Alan Aparicio (1994-2020)
Si me parece verte, el tiempo no ha pasado,
con una copa de vino, preparando un asado.
«Solo le pido a la vida, que no me duela» cantabas,
aquella canción de El Indio, la que tanto te gustaba.
Pero sí duele tu ausencia, aunque nunca me entendiste,
o fui yo quien no entendió, por eso andaré tan triste.
Un día que Dios dormía y el Espíritu Santo volaba por ahí, un ángel, cansado de estar siempre tan serio,
fue a la caja de los milagros y robó tres.
Con el primero, hizo que nadie notara su ausencia.
Con el segundo, se creó humano y niño.
Y con el tercero, llegó a Jesús que, niño un día, le dio su bendición.
Luego partió hacia el sol y montado al primer rayo que atrapó, bajó a la Tierra.
Yo lo conocí, vivió conmigo.
Era un niño feliz, de risa fresca.
Se limpiaba la nariz con la manga, correteaba las palomas y huía de los perros con gritos y llantos.
Tras las lluvias, chapaleaba en los charcos y su risa era luz arrullando a los pájaros.
Él me enseñó a mirar las cosas, a mirar sin despreciar, que hasta la higuera es hermosa, si la sabemos mirar.

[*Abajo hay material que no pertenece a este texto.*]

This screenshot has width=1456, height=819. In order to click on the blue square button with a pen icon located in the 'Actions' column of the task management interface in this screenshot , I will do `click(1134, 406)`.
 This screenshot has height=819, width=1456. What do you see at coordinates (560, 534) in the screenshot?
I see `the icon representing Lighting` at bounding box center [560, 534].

Un día se alejó, dejé de verlo.
Supe que creció, que fue a la vida, que andando los senderos de los hombres, conoció el amor y la desdicha.
Mas la sombría muerte, su muda campana en Saavedra agitó y todos los soles de horror se han teñido al ver malherido su gran corazón.
¿Dónde estaba Dios aquella tarde?
¿Dónde estaba Él que no te vio?
No perdono a la vida indiferente, no perdono a la muerte que sin más, nos dejó padeciendo este vacío, imposible de llenar si tú no estás.